FIG. 7 — The distributions of infected neurons in the PVN observed 96 h following inoculation of the stomach with PRV-91, PRV-25, PRV-26, and PRV-Bartha (Ba) are illustrated. Positive images, where viral immunoreactivity in individual neurons is detected as a black signal on a light background, are shown. Animals infected with PRV-Becker (Be) did not survive beyond 67 h in this study and could not be analyzed at this late time after infection. All of the mutants infect large numbers of neurons throughout the medial and dorsal parvicellular subdivisions of the nucleus (mpPVN and dpPVN, respectively) at this postinoculation interval. The schematic diagram illustrates the subdivisions of this hypothalamic nucleus. Calibration bar = 200 mm.

RESULTS

Our experiments produced two primary results. First, deletions or mutations of gE substantially reduced the symptoms of viral infection in the stomach model and resulted in extended survival of infected animals relative to that of animals infected with wild-type virus. Second, because of this longer survival, virus continued to spread in the vagus circuitry, with the result that infected neurons were found throughout most of the brain centers in this autonomic control system. These centers were not infected by wild-type virus because of early animal death.

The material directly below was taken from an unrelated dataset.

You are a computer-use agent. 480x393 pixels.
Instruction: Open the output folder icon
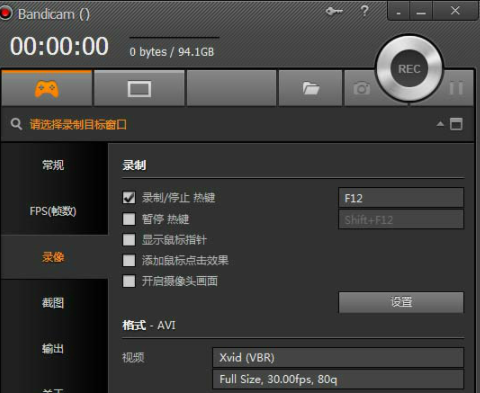click(x=311, y=89)
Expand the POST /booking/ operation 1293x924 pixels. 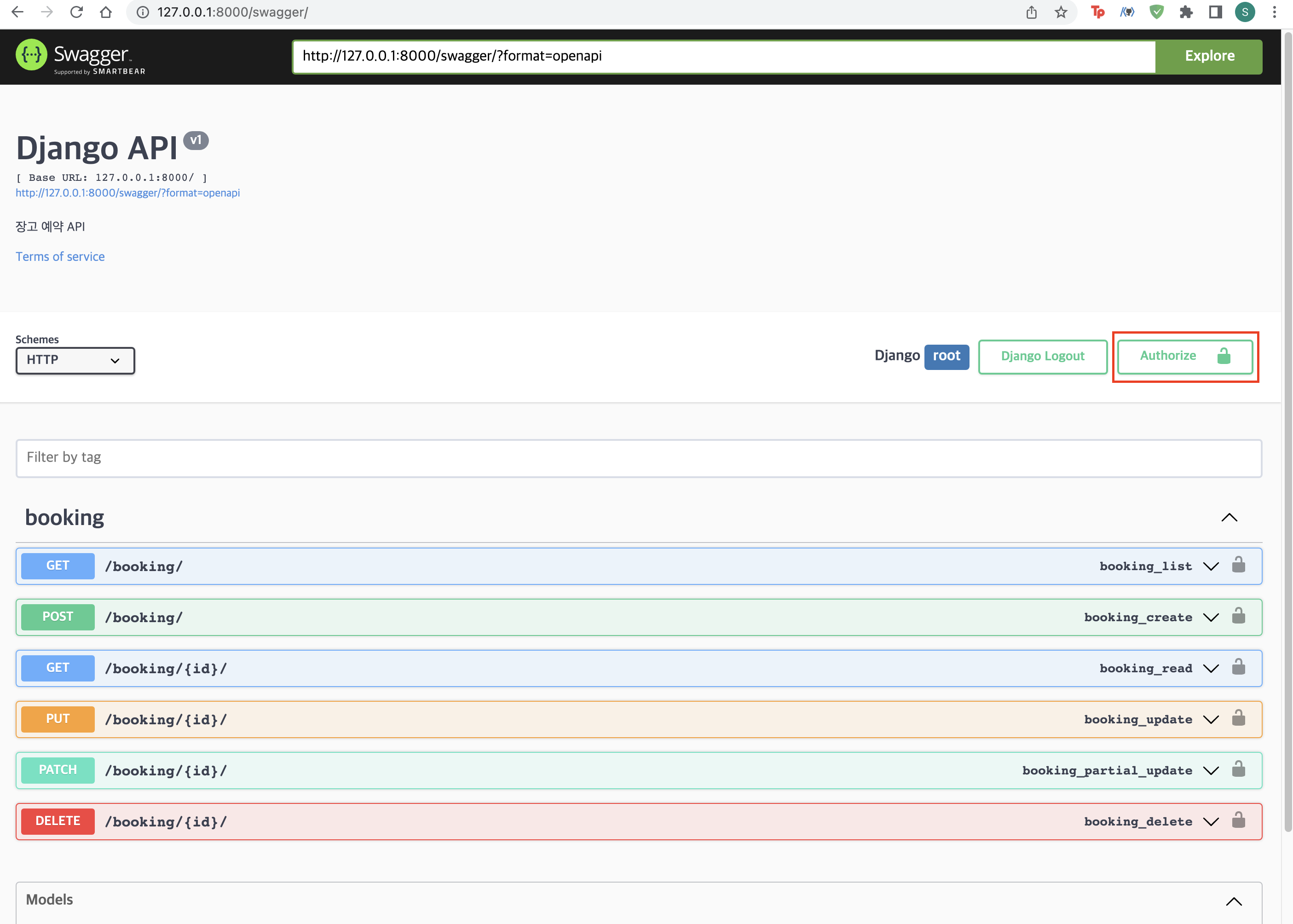1211,618
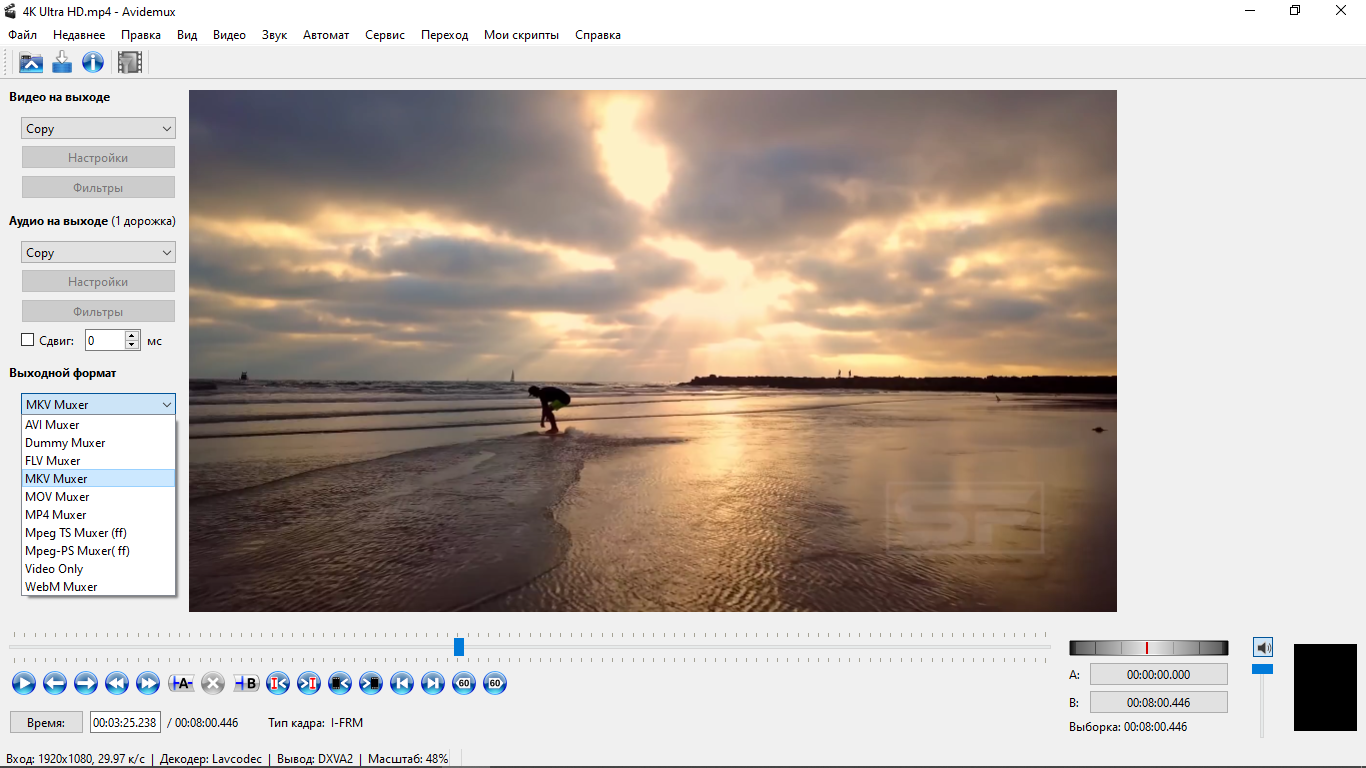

gE mutants exhibit reduced virulence.

Rats infected with PRV mutants harboring defined gE mutations exhibited a delay in the onset of symptoms, a reduction in symptom severity, and extended survival compared to rats infected by wild-type virus. In this study, no animals infected with the virulent PRV-Becker strain survived longer than 67 h, and rats infected with this strain exhibited pronounced and severe symptoms of infection as early as 48 h postinoculation. Typically, these symptoms included a hunched posture, piloerection, and lethargy. Infected rats were hyperresponsive to touch and characteristically exhibited signs of sensory irritation. Secretions from the mouth, nares, and eyes were evident by 50 h and were pronounced by 60 h after infection. In addition, PRV-Becker-infected animals lost approximately 20% of their initial body weight during the experiment.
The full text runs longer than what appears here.